-- PROVIDED INFORMATION follows --
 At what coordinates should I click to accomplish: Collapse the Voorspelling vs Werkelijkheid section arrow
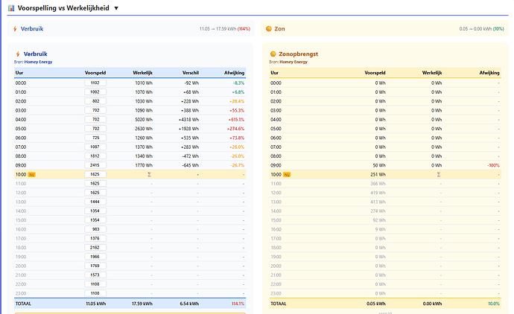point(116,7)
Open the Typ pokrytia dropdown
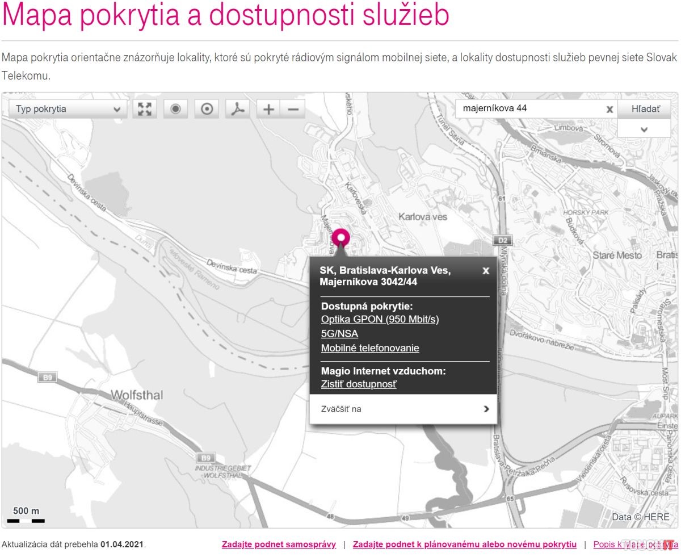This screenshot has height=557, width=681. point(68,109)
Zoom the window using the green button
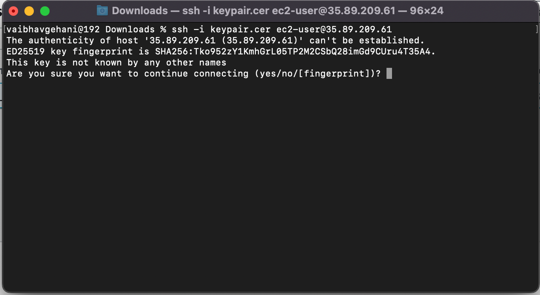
-- PROVIDED INFORMATION concluded --
▸ TRY IT
Extract, word for word, each line from the one that contains "Open the Typ pokrytia dropdown" through the final line of the data above. Leave the pictures out.

▸ SOLUTION TO THIS TASK
Open the Typ pokrytia dropdown
This screenshot has height=557, width=681. point(68,109)
Zoom the window using the green button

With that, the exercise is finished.